“You think you know what tennis is about but you don’t,” Zendaya’s tennis wunderkind Tashi Duncan scolds best friends Art and Patrick. Tennis, she says, is about a relationship. The beauty of the sport isn’t its winning – despite that being the thing that separates champions from wash-outs – it’s about the magic of two people hitting a ball with a racket in complete synchronicity. There the rest of the world falls away, leaving behind a chorus of grunts and pools of sweat, and physical artistry. So too is Challengers about tennis and a relationship. Though the relationship at the center of Luca Guadagnino’s steamy sports drama is neither a traditional doubles or singles match, as the two young men, bunkmates-turned-teammates-turned-rivals, find themselves sparring for the affections of one woman in an awkward, decades-spanning love triangle.
The script from first-time screenwriter Justin Kuritzkes starts near the end and weaves its way through the trio’s scuzzy history. Tashi and Art are married and wildly successful. He is an accomplished tennis star in a serious rut. She, his highly-respected coach and brains of the operation. Billboards plastered across the country, a collaboration with ultimate luxury car manufacturer Aston-Martin, beam their faces down onto the normies. They are larger than life quite literally and their life is opulence. It’s also scripted and dull. Codependence at its most banal.
When Tashi enrolls Art (Mike Faist) in a low-rent challengers match, about the lowest form of competition on the professional tennis circuit, as a means of boasting his confidence before the US Open, he finds himself on a crash course with his former bestie Patrick (Josh O’Connor). Patrick is a study in contract. He’s washed-up. Down on his luck. Unable to afford a night’s stay at the cheapest motel in a Nothingsville town. His hygiene is as scruffy as his discipline. Patrick is a ronin with a tennis racket, drifting towards absolution or obliteration. Kuritzkes’ script deftly navigates the interplay between professional ambition and personal desire, tracing the former friends’ intertwined paths from the end of high school through the twilight of their sporting careers and eventual face-off.
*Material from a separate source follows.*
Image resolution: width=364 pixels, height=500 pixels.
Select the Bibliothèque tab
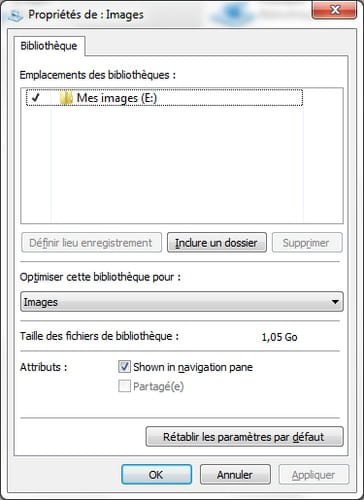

Over two decades, passion and obsession, romance and competition, clash in a relentless volley that leaves no one unscathed and everyone compromised.
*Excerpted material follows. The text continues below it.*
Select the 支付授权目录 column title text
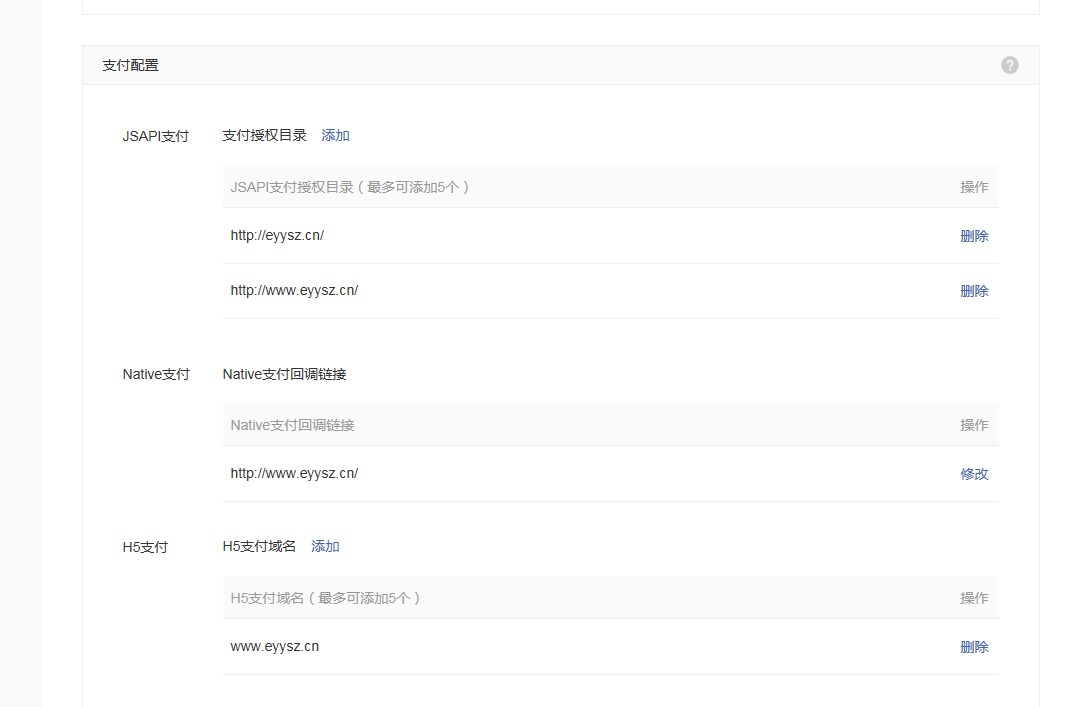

Guadagnino, whose previous films include Call Me By Your Name, Suspiria, and Bones and All, has done something startling with Challengers: he’s made a film that’s effortlessly fun and a complete intoxicating joy from beginning to end. Despite strong performances, rich visual style, and interesting conceptual germs, all of the Italian director’s previous films felt mired by some level of pretense. With each of his efforts, it felt that the director couldn’t get out of his own way, smothering the potential of each film beneath a drape of ostentatiousness. In Challengers, Guadagnino deploys his excessive, self-indulgent style for humorous ends, heightening the theatrics of the sport and the drama of this cursed throuple into a source of ironic hysterics and genuine delight.
He manages to find a number of ways to shoot a tennis match to find the epitome of the sport. As a dance. As poetry. As warfare. All tactics too to win and nurture Tashi’s affections. Trent Reznor and Atticus Ross’ throbbing electro score threatens to swallow scenes up whole, and taken in harmony with Guadagnino’s operatic slow-motion shots raises the melodrama to insane and hilarious heights. Again, this movie is just so fun.
Insomuch as Challengers is a sports drama, it is also a tense relationship romance anchored by a trio of standout performances from Zendaya, Faist, and O’Connor, and the balletic dance these performers put on. Zendaya is fantastic in the role, turning in her best dramatic film performance to date as the self-assured but reckless Tashi. She’s at the intersection of passion and stability, lust and love. Holding onto the leash too tightly until the levy breaks, and breaks, and breaks. Her haunted stares and emotional outbursts reveal a character who knows what she wants and what she needs are at indeterminable odds and always will be.
Patrick and Art are “Ice and Fire” before they become oil and water. Their chemistry with one another is as potent and irresistible as their respective chemistry with Tashi. Doubles partners and aspirational tennis champions, the inseparable duo find their proverbial home wrecked by a night shared with Tashi. As The Killers sang, it started out as a kiss, how did it end up like this? O’Connor’s cocky “rizz” stands in opposition to Faist’s workmanlike composure and both newcomers leave a sizable mark on the screen. Unlike some other films that jump through time, the team effectively transports the actors through their youth, not through technological wonders but through practical aspects like costumery, physicality, and personal mannerisms. But one thing remains throughout time, sharpening into a weapon: simmering jealousy and the woman who wields it like a snake-charmer.
CONCLUSION: In Luca Guadagnino’s ‘Challengers,’ the world of competitive tennis becomes a steamy love triangle, where obsession and passion clash in a song of ice and fire. Zendaya, Mike Faist, and Josh O’Connor are excellently matched to the material as Trent Reznor and Atticus Ross’ heightened score amplifies the movie’s seductive spell.